Simple Aggregation


In [ ]:
import numpy as np

data = np.arange(1000).reshape(100,10)
print data.shape

Pandas


In [ ]:
import pandas as pd

pand_tmp = pd.DataFrame(data, 
             columns=['x{0}'.format(i) for i in range(data.shape[1])])
pand_tmp.head()

What is the row sum?


In [ ]:
pand_tmp.sum(axis=1)

Column sum?


In [ ]:
pand_tmp.sum(axis=0)

In [ ]:
pand_tmp.to_csv('numbers.csv', index=False)

Spark


In [ ]:
import findspark
import os
findspark.init() # you need that before import pyspark.

import pyspark
sc = pyspark.SparkContext('local[4]', 'pyspark')

In [ ]:
lines = sc.textFile('numbers.csv', 18)
for l in lines.take(3):
    print l

lines.take(3)

In [ ]:
type(lines.take(1))

How do we skip the header? How about using find()? What is Boolean value for true with find()?


In [ ]:
lines = lines.filter(lambda x: x.find('x') != 0)
for l in lines.take(2):
    print l

In [ ]:
data = lines.map(lambda x: x.split(','))
data.take(3)

Row Sum

Cast to integer and sum!


In [ ]:
def row_sum(x):
    int_x = map(lambda x: int(x), x)
    return sum(int_x)

data_row_sum = data.map(row_sum)

print data_row_sum.collect()

print data_row_sum.count()

Column Sum

This one's a bit trickier, and portends ill for large, complex data sets (like example 5)...

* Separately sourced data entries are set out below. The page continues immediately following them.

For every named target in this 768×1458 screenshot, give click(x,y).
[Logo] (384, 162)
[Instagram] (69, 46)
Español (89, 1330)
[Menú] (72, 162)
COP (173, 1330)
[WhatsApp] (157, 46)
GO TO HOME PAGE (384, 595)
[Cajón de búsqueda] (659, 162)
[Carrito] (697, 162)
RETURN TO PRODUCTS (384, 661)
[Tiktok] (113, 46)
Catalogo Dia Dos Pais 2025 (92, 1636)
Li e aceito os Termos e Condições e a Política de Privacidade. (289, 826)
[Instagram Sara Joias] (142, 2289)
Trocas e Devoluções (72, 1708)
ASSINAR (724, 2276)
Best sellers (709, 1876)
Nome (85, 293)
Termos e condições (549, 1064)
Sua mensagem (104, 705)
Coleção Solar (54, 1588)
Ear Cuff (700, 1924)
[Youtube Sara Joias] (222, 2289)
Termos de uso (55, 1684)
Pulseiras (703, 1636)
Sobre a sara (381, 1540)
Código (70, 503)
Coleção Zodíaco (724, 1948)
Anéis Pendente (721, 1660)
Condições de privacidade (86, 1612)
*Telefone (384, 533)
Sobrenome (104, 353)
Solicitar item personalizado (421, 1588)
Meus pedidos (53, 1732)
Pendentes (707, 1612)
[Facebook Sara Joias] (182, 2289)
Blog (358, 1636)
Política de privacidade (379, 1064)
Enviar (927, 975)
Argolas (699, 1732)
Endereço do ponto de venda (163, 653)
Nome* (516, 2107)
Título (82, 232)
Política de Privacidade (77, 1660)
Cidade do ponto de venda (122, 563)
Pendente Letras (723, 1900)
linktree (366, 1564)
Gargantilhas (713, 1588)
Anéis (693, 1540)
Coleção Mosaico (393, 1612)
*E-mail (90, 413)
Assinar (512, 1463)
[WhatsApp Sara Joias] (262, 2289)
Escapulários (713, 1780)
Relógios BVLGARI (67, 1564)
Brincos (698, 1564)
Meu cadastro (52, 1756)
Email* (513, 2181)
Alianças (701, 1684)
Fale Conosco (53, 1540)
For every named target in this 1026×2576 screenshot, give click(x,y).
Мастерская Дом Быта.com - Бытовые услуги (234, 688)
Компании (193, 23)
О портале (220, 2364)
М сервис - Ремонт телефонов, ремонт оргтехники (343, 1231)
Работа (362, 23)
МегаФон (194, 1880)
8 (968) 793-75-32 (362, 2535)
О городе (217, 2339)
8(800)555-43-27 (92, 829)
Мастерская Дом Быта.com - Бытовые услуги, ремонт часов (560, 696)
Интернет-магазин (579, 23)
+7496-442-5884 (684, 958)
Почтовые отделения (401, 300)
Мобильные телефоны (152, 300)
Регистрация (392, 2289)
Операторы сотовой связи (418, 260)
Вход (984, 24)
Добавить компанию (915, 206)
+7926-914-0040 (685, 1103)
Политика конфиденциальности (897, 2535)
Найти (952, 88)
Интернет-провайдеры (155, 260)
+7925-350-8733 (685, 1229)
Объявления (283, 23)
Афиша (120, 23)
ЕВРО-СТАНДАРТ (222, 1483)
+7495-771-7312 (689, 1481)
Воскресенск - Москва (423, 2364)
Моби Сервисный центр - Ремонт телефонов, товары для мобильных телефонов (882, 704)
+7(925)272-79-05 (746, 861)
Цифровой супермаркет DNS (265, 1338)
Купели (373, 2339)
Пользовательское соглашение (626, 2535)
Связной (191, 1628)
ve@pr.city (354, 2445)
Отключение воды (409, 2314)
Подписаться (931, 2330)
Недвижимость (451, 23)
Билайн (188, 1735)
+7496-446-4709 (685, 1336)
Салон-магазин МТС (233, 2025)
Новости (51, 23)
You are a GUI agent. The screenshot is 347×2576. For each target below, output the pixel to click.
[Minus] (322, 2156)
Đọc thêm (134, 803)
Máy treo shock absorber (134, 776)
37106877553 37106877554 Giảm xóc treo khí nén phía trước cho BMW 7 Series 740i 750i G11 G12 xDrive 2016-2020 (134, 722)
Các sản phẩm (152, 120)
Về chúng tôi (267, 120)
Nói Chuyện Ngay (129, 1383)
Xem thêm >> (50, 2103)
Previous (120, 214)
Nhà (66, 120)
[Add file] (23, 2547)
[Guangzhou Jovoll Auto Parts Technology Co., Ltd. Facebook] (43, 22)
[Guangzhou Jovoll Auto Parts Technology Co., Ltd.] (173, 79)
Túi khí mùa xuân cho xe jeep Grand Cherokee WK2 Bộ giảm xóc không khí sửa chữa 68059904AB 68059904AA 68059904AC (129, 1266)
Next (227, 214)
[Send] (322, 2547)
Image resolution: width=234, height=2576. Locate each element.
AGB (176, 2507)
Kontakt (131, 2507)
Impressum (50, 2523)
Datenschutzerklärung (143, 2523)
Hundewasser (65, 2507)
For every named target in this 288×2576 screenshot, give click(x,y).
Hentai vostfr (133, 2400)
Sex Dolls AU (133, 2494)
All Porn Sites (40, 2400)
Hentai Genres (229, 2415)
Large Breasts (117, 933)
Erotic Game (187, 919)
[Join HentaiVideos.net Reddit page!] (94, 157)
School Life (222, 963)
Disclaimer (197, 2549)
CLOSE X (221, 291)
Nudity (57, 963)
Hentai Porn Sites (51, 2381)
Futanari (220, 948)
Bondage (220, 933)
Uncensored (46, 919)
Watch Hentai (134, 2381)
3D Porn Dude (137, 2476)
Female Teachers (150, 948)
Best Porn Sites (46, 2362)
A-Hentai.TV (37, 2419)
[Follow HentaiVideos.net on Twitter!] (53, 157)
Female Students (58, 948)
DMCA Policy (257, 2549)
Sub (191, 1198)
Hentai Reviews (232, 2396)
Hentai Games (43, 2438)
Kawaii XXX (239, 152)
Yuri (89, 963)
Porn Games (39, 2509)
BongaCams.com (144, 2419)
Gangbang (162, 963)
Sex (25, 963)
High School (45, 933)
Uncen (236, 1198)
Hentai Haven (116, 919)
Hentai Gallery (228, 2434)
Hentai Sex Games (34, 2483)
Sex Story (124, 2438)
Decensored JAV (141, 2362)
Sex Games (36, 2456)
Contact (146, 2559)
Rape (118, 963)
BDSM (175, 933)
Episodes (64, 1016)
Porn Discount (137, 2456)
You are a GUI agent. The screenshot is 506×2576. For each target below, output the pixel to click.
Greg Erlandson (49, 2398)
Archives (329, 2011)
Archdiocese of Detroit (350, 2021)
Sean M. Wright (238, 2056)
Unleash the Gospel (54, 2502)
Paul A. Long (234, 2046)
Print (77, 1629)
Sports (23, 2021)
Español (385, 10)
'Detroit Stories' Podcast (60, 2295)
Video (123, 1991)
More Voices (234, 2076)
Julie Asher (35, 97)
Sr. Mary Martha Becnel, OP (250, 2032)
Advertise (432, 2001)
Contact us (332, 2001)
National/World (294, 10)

Let's enumerate the list comprising each RDD "line" such that each value is indexed by the corresponding column number.


In [ ]:
def col_key(x):
    for i, value in enumerate(x):
        yield (i, int(value))

tmp = data.flatMap(col_key)
tmp.take(15)

Notice how flatMap works here: the generator is returned per partition, meaning that the first element value of each tuple cycles.


In [ ]:
tmp.take(3)

In [ ]:
tmp = tmp.groupByKey()
for i in tmp.take(2):
    print i, type(i)

In [ ]:
data_col_sum = tmp.map(lambda x: sum(x[1]))
for i in data_col_sum.take(2):
    print i

In [ ]:
print data_col_sum.collect()
print data_col_sum.count()

Column sum with Spark.sql.dataframe


In [ ]:
from pyspark.sql import SQLContext
sqlContext = SQLContext(sc)

In [ ]:
sc

In [ ]:
pyspark_df = sqlContext.createDataFrame(pand_tmp)

In [ ]:
pyspark_df.take(2)

groupBy() without arguments groups by all columns


In [ ]:
for i in pyspark_df.columns:
    print pyspark_df.groupBy().sum(i).collect()

In [ ]: